◆ Exercise brief
Leaving every image behind, reproduce the records word for word.

[Saved data entries]
◆ ◆ ◆ ◆ ◆

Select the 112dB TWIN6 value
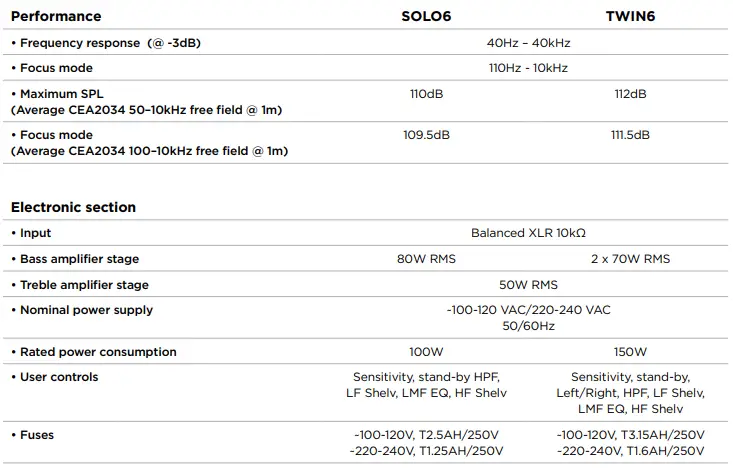Screen dimensions: 733x470 coord(629,94)
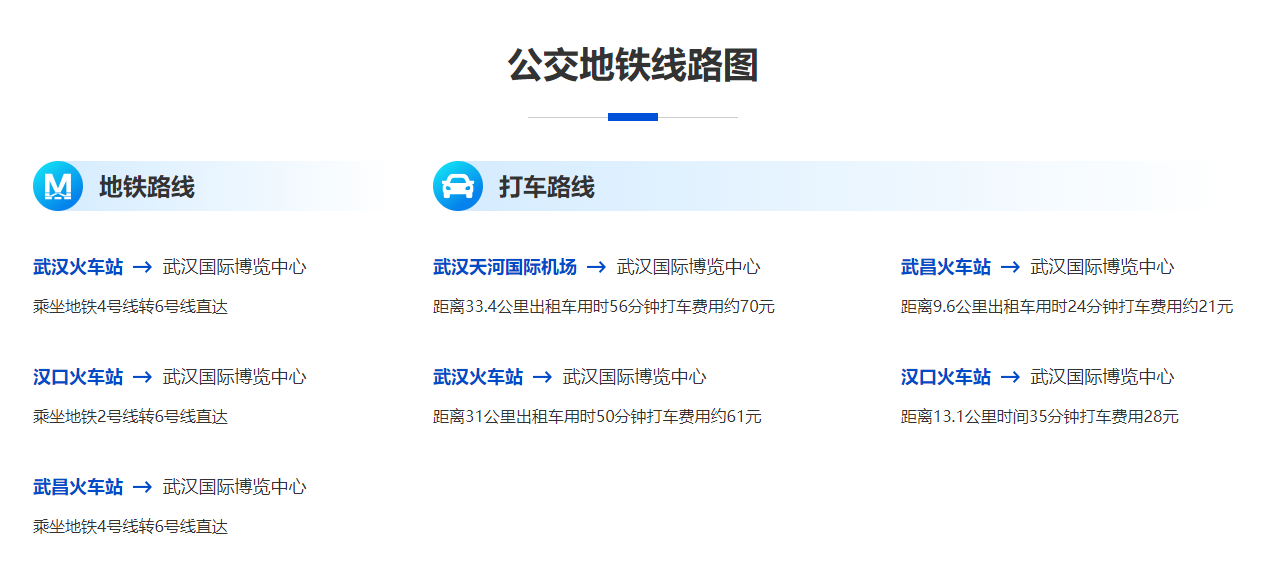
Task: Click the car icon beside 打车路线
Action: 458,186
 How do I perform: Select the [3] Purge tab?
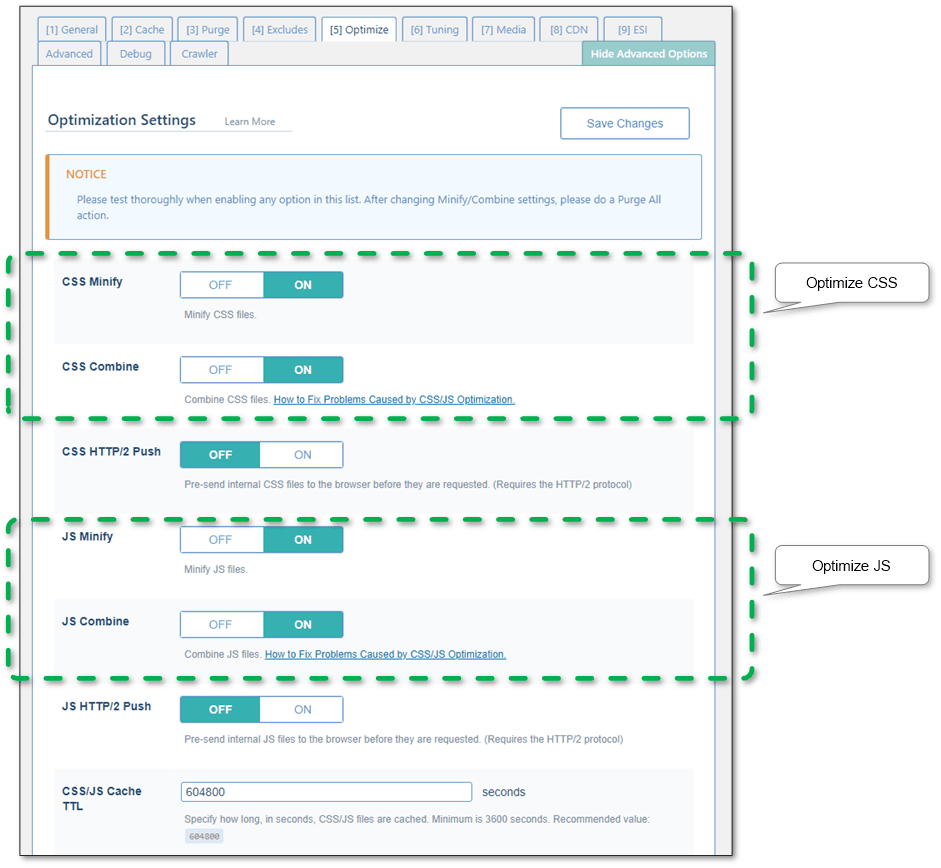(208, 30)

◆ ◆ ◆ ◆ ◆

◆ Reply
Select the 112dB TWIN6 value
Screen dimensions: 733x470 coord(629,94)
Task: Click the car icon beside 打车路线
Action: 458,186
 How do I perform: Select the [3] Purge tab?
(208, 30)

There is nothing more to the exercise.